Activity: Print back every record below, exactly as it stands.
BEGIN Data shown
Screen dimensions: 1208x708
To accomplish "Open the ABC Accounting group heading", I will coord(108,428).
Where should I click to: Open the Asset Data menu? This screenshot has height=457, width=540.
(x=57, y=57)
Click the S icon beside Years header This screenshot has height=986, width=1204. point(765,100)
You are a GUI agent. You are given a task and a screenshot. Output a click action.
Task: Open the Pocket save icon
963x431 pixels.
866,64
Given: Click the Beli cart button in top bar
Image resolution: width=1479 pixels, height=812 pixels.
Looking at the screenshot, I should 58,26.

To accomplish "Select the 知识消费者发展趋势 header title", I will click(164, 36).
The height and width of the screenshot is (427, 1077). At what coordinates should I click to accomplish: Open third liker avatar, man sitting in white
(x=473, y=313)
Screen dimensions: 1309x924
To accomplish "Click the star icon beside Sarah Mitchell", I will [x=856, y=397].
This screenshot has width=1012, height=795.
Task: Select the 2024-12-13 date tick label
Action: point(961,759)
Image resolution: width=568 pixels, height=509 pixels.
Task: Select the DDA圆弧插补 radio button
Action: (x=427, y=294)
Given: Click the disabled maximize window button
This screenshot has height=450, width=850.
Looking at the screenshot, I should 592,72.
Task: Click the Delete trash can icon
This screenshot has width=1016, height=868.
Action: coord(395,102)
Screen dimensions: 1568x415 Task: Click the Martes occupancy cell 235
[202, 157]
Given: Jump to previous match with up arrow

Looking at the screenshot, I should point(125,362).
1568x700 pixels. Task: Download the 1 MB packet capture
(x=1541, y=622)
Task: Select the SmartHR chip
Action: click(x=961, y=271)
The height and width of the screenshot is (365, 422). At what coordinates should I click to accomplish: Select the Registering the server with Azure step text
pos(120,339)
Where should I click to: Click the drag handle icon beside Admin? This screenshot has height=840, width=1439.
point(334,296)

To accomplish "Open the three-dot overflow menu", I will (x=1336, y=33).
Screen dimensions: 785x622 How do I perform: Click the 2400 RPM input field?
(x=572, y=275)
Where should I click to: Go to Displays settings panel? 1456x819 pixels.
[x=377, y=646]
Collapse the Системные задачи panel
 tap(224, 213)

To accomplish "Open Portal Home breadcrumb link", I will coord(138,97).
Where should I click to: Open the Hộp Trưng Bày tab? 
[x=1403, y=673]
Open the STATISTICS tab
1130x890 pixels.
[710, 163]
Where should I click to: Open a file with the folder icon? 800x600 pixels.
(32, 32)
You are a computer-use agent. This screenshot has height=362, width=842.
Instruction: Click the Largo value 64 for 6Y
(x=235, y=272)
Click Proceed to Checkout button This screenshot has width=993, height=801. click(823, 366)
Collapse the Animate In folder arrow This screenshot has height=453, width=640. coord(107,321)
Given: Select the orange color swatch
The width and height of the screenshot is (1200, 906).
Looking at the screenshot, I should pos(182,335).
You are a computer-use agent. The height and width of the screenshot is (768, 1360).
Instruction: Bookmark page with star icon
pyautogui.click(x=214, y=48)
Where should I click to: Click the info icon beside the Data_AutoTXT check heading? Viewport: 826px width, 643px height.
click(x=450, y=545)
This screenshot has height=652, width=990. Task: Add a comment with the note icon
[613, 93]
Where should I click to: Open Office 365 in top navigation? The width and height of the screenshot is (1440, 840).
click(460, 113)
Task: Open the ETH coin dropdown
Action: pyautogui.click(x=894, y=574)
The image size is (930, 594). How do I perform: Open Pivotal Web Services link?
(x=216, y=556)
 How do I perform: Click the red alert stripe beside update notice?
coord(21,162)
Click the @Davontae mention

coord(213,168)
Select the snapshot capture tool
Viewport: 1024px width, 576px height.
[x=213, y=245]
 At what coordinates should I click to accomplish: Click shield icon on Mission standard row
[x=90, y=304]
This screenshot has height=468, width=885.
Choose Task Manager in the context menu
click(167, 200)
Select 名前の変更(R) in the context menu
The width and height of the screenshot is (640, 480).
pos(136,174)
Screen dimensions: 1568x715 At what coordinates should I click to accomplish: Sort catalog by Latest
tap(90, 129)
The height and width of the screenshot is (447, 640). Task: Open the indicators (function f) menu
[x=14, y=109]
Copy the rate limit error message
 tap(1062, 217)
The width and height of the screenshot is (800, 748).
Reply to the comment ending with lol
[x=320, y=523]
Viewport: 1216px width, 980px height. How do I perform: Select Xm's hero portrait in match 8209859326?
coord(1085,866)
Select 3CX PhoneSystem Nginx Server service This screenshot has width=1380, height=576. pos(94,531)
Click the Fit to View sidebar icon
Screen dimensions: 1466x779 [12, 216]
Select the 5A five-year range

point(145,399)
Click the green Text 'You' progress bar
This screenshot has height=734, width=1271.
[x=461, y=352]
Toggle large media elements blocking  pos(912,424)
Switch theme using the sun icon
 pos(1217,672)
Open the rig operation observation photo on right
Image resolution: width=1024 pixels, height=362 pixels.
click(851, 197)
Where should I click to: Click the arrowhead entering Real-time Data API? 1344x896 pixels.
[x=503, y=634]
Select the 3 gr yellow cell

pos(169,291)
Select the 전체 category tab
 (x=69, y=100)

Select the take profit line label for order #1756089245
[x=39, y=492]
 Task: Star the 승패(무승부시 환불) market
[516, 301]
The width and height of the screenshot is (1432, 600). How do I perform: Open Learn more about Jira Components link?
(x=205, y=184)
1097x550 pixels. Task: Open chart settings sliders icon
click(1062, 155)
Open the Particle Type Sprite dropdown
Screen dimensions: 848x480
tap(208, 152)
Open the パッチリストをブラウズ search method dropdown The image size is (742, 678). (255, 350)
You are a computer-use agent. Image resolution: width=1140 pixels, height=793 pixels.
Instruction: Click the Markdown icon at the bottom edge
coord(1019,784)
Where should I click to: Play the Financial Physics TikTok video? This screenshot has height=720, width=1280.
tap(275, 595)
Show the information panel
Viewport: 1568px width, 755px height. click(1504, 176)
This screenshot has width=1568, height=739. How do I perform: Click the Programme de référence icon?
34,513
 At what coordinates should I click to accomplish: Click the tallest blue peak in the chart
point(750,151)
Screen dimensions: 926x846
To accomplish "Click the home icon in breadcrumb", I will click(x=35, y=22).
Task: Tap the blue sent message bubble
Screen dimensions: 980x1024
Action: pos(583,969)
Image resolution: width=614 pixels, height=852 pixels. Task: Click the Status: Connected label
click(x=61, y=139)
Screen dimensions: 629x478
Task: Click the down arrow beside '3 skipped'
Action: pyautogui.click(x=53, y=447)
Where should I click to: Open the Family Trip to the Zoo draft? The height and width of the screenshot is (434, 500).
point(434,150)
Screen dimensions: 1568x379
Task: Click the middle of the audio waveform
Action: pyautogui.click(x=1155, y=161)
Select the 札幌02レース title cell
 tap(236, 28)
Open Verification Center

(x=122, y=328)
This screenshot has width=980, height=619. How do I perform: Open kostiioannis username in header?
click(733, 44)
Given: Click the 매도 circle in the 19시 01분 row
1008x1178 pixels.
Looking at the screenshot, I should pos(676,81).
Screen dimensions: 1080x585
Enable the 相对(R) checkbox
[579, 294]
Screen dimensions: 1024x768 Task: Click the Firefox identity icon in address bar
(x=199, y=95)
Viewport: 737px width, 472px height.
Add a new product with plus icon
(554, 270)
END Data shown
Result for this task:
Screen dimensions: 1208x708
To accomplish "Open the ABC Accounting group heading", I will coord(108,428).
Where should I click to: Open the Asset Data menu? This screenshot has height=457, width=540.
(x=57, y=57)
Click the S icon beside Years header This screenshot has height=986, width=1204. point(765,100)
You are a GUI agent. You are given a task and a screenshot. Output a click action.
Task: Open the Pocket save icon
963x431 pixels.
866,64
Given: Click the Beli cart button in top bar
Image resolution: width=1479 pixels, height=812 pixels.
Looking at the screenshot, I should 58,26.

To accomplish "Select the 知识消费者发展趋势 header title", I will click(164, 36).
The height and width of the screenshot is (427, 1077). At what coordinates should I click to accomplish: Open third liker avatar, man sitting in white
(x=473, y=313)
Screen dimensions: 1309x924
To accomplish "Click the star icon beside Sarah Mitchell", I will [x=856, y=397].
This screenshot has width=1012, height=795.
Task: Select the 2024-12-13 date tick label
Action: point(961,759)
Image resolution: width=568 pixels, height=509 pixels.
Task: Select the DDA圆弧插补 radio button
Action: (x=427, y=294)
Given: Click the disabled maximize window button
This screenshot has height=450, width=850.
Looking at the screenshot, I should 592,72.
Task: Click the Delete trash can icon
This screenshot has width=1016, height=868.
Action: coord(395,102)
Screen dimensions: 1568x415 Task: Click the Martes occupancy cell 235
[202, 157]
Given: Jump to previous match with up arrow

Looking at the screenshot, I should point(125,362).
1568x700 pixels. Task: Download the 1 MB packet capture
(x=1541, y=622)
Task: Select the SmartHR chip
Action: click(x=961, y=271)
The height and width of the screenshot is (365, 422). At what coordinates should I click to accomplish: Select the Registering the server with Azure step text
pos(120,339)
Where should I click to: Click the drag handle icon beside Admin? This screenshot has height=840, width=1439.
point(334,296)

To accomplish "Open the three-dot overflow menu", I will (x=1336, y=33).
Screen dimensions: 785x622 How do I perform: Click the 2400 RPM input field?
(x=572, y=275)
Where should I click to: Go to Displays settings panel? 1456x819 pixels.
[x=377, y=646]
Collapse the Системные задачи panel
 tap(224, 213)

To accomplish "Open Portal Home breadcrumb link", I will coord(138,97).
Where should I click to: Open the Hộp Trưng Bày tab? 
[x=1403, y=673]
Open the STATISTICS tab
1130x890 pixels.
[710, 163]
Where should I click to: Open a file with the folder icon? 800x600 pixels.
(32, 32)
You are a computer-use agent. This screenshot has height=362, width=842.
Instruction: Click the Largo value 64 for 6Y
(x=235, y=272)
Click Proceed to Checkout button This screenshot has width=993, height=801. click(823, 366)
Collapse the Animate In folder arrow This screenshot has height=453, width=640. coord(107,321)
Given: Select the orange color swatch
The width and height of the screenshot is (1200, 906).
Looking at the screenshot, I should pos(182,335).
You are a computer-use agent. The height and width of the screenshot is (768, 1360).
Instruction: Bookmark page with star icon
pyautogui.click(x=214, y=48)
Where should I click to: Click the info icon beside the Data_AutoTXT check heading? Viewport: 826px width, 643px height.
click(x=450, y=545)
This screenshot has height=652, width=990. Task: Add a comment with the note icon
[613, 93]
Where should I click to: Open Office 365 in top navigation? The width and height of the screenshot is (1440, 840).
click(460, 113)
Task: Open the ETH coin dropdown
Action: pyautogui.click(x=894, y=574)
The image size is (930, 594). How do I perform: Open Pivotal Web Services link?
(x=216, y=556)
 How do I perform: Click the red alert stripe beside update notice?
coord(21,162)
Click the @Davontae mention

coord(213,168)
Select the snapshot capture tool
Viewport: 1024px width, 576px height.
[x=213, y=245]
 At what coordinates should I click to accomplish: Click shield icon on Mission standard row
[x=90, y=304]
This screenshot has height=468, width=885.
Choose Task Manager in the context menu
click(167, 200)
Select 名前の変更(R) in the context menu
The width and height of the screenshot is (640, 480).
pos(136,174)
Screen dimensions: 1568x715 At what coordinates should I click to accomplish: Sort catalog by Latest
tap(90, 129)
The height and width of the screenshot is (447, 640). Task: Open the indicators (function f) menu
[x=14, y=109]
Copy the rate limit error message
 tap(1062, 217)
The width and height of the screenshot is (800, 748).
Reply to the comment ending with lol
[x=320, y=523]
Viewport: 1216px width, 980px height. How do I perform: Select Xm's hero portrait in match 8209859326?
coord(1085,866)
Select 3CX PhoneSystem Nginx Server service This screenshot has width=1380, height=576. pos(94,531)
Click the Fit to View sidebar icon
Screen dimensions: 1466x779 [12, 216]
Select the 5A five-year range

point(145,399)
Click the green Text 'You' progress bar
This screenshot has height=734, width=1271.
[x=461, y=352]
Toggle large media elements blocking  pos(912,424)
Switch theme using the sun icon
 pos(1217,672)
Open the rig operation observation photo on right
Image resolution: width=1024 pixels, height=362 pixels.
click(851, 197)
Where should I click to: Click the arrowhead entering Real-time Data API? 1344x896 pixels.
[x=503, y=634]
Select the 3 gr yellow cell

pos(169,291)
Select the 전체 category tab
 (x=69, y=100)

Select the take profit line label for order #1756089245
[x=39, y=492]
 Task: Star the 승패(무승부시 환불) market
[516, 301]
The width and height of the screenshot is (1432, 600). How do I perform: Open Learn more about Jira Components link?
(x=205, y=184)
1097x550 pixels. Task: Open chart settings sliders icon
click(1062, 155)
Open the Particle Type Sprite dropdown
Screen dimensions: 848x480
tap(208, 152)
Open the パッチリストをブラウズ search method dropdown The image size is (742, 678). (255, 350)
You are a computer-use agent. Image resolution: width=1140 pixels, height=793 pixels.
Instruction: Click the Markdown icon at the bottom edge
coord(1019,784)
Where should I click to: Play the Financial Physics TikTok video? This screenshot has height=720, width=1280.
tap(275, 595)
Show the information panel
Viewport: 1568px width, 755px height. click(1504, 176)
This screenshot has width=1568, height=739. How do I perform: Click the Programme de référence icon?
34,513
 At what coordinates should I click to accomplish: Click the tallest blue peak in the chart
point(750,151)
Screen dimensions: 926x846
To accomplish "Click the home icon in breadcrumb", I will click(x=35, y=22).
Task: Tap the blue sent message bubble
Screen dimensions: 980x1024
Action: pos(583,969)
Image resolution: width=614 pixels, height=852 pixels. Task: Click the Status: Connected label
click(x=61, y=139)
Screen dimensions: 629x478
Task: Click the down arrow beside '3 skipped'
Action: pyautogui.click(x=53, y=447)
Where should I click to: Open the Family Trip to the Zoo draft? The height and width of the screenshot is (434, 500).
point(434,150)
Screen dimensions: 1568x379
Task: Click the middle of the audio waveform
Action: pyautogui.click(x=1155, y=161)
Select the 札幌02レース title cell
 tap(236, 28)
Open Verification Center

(x=122, y=328)
This screenshot has width=980, height=619. How do I perform: Open kostiioannis username in header?
click(733, 44)
Given: Click the 매도 circle in the 19시 01분 row
1008x1178 pixels.
Looking at the screenshot, I should pos(676,81).
Screen dimensions: 1080x585
Enable the 相对(R) checkbox
[579, 294]
Screen dimensions: 1024x768 Task: Click the Firefox identity icon in address bar
(x=199, y=95)
Viewport: 737px width, 472px height.
Add a new product with plus icon
(554, 270)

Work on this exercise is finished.